O ex-policial de 46 anos já tinha sido condenado a 22 anos e meio de prisão por um tribunal estadual de Minnesota, mas apelou da sentença.
Ele cumprirá as sentenças simultaneamente e poderá fazê-lo em uma prisão federal em vez de uma penitenciária estadual de Minnesota, onde está sendo mantido em confinamento solitário para protegê-lo de outros detentos.
A pena federal por “violação dos direitos civis” do afro-americano é definitiva porque deriva de sua admissão de culpa.
“Realmente não sei porque ele fez o que fez”, declarou o juiz da corte federal do distrito, Paul Magnuson, ao anunciar a sentença.
“Mas colocar o joelho no pescoço de outra pessoa até ela morrer não é bom” e “merece uma punição substancial”, afirmou.
Durante uma breve intervenção, Derek Chauvin desejou aos filhos de George Floyd que “triunfem na vida”, mas não pediu perdão ou expressou remorso.
A mãe do ex-policial, Carolyn Pawlenty, garantiu que o filho não é racista e que “todas as vidas importam, seja qual for a cor da pele”, parafraseando o lema do movimento Black Lives Matter.

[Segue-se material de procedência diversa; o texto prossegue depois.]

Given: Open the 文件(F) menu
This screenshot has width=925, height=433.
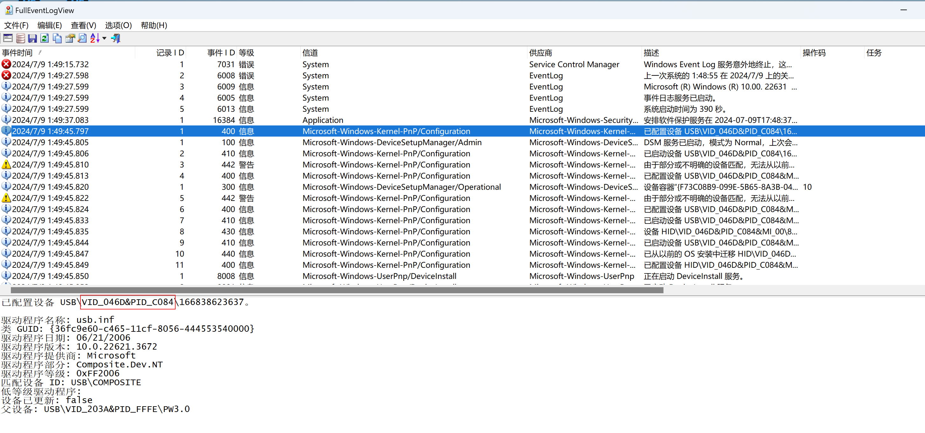Looking at the screenshot, I should click(16, 26).
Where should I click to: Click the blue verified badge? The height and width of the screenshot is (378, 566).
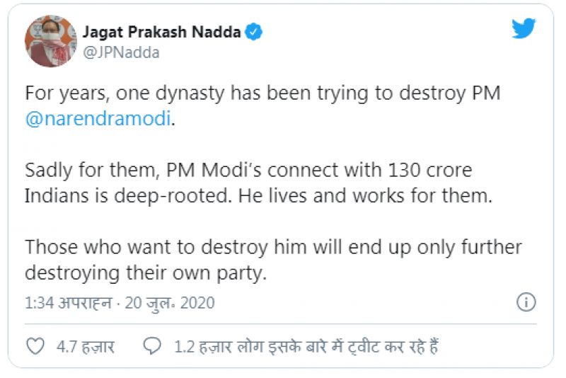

Philonise Floyd, irmão de George, pediu “a pena máxima” para Derek Chauvin e contou que, desde a tragédia, não consegue dormir.
Em 25 de maio de 2020, o policial de Minneapolis conteve George Floyd pressionando o joelho em seu pescoço por quase dez minutos, indiferente aos protestos dos transeuntes e aos gemidos do afro-americano.
A cena, filmada e publicada na internet, causou manifestações de grandes proporções contra o racismo e a violência policial, tanto nos Estados Unidos quanto em outros países.